Praga es la capital de la región Bohemia una de las ciudades más bonitas y con más encanto del mundo. Su casco histórico es Patrimonio de la Humanidad por la UNESCO desde 1992 y es considerado uno de los destinos turísticos más importantes de Europa. Está compuesto por barrios situados a ambos lados del río Moldava que cruzarás más de una vez a través del majestuoso Puente Carlos (S.XV). Hradcany, Malá Strana, Staré Mesto y Nové Mesto son los barrios más importantes. Al pasear por Staré Mesto te sentirás como en un cuento de hadas. Es la Ciudad de las Cien Torres y te recomendamos explorar cada uno de sus rincones y disfrutar de sus magníficas vistas.
La gastronomía en la capital de la República Checa es muy parecida a la austríaca. Tiene mucha influencia de su país vecino y se destacan sus carnes y salsas. Es famoso el jamón de Praga y entre sus platos más típicos destacamos el Knedlíky que es albóndiga de pan o patata a la que puedes acompañar de choucroute que es col fermentada. De postre puedes saborear unas exquisitas tortas que se rellenan de chocolate, nata o frutas. La cerveza es la bebida más típica de este país. Por todo esto y mucho más te recomendamos visitar alguna de sus tascas donde puedes beber una fresca cerveza y probar alguna de sus delicias culinarias.

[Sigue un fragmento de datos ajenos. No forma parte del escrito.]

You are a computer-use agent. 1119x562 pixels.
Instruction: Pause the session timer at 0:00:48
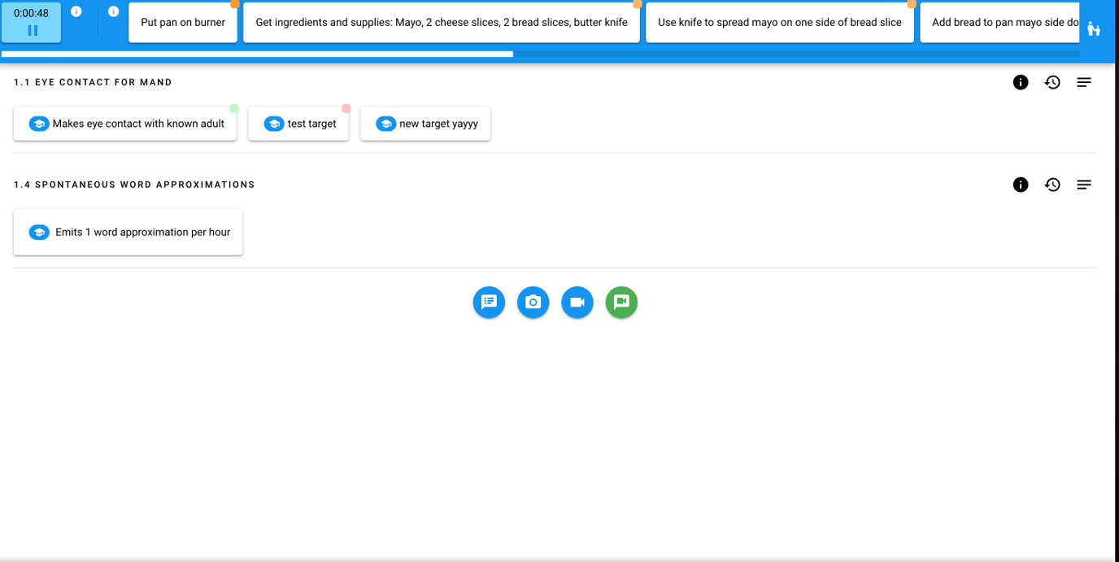(32, 30)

En primer lugar te recomendamos un paseo por el río Moldava en alguno de los barquitos turísticos que encontrarás en la orilla. Así adoptarás un concepto situacional de la ciudad para luego adentrarte en ella y perderte por sus calles. Puedes comenzar subiendo al Castillo de Praga (S. IX), situado en la zona de Hradcany. Es un complejo que comprende la Catedral de San Vito, la capilla de la Santa Cruz, el antiguo Palacio Real, la Basílica de San Jorge y el Callejón del Oro y la Alquimia, entre otros. Luego debes seguir hacia Malá Strana donde se destaca la Iglesia de San Nicolás, la Calle Nerudova, el Monasterio de Strahov y otras muchas iglesias y palacios. Finaliza esta ruta acercándote al Puente Carlos y prepárate para cruzar sus 516 metros de longitud. Está flanqueado por 30 estatuas de estilo barroco en su mayoría y une la zona de Mala Strana a la zona de Staré Mesto. Entrarás en su casco histórico de origen medieval con magníficos edificios situados alrededor de la Plaza del Ayuntamiento. Allí verás el famoso reloj astronómico del Ayuntamiento Viejo. Cerca de esta plaza se encuentra la Iglesia de Týn. Rudolfinum, la sinagoga Vieja-Nueva o el cementerio judío son algunos lugares de interés que encontrarás en esta zona. Por último, no te pierdas el barrio más nuevo y comercial: Nové Mesto, con la Torre de la Pólvora, la Casa Danzante y la Plaza de Wenceslao, y el Museo Nacional.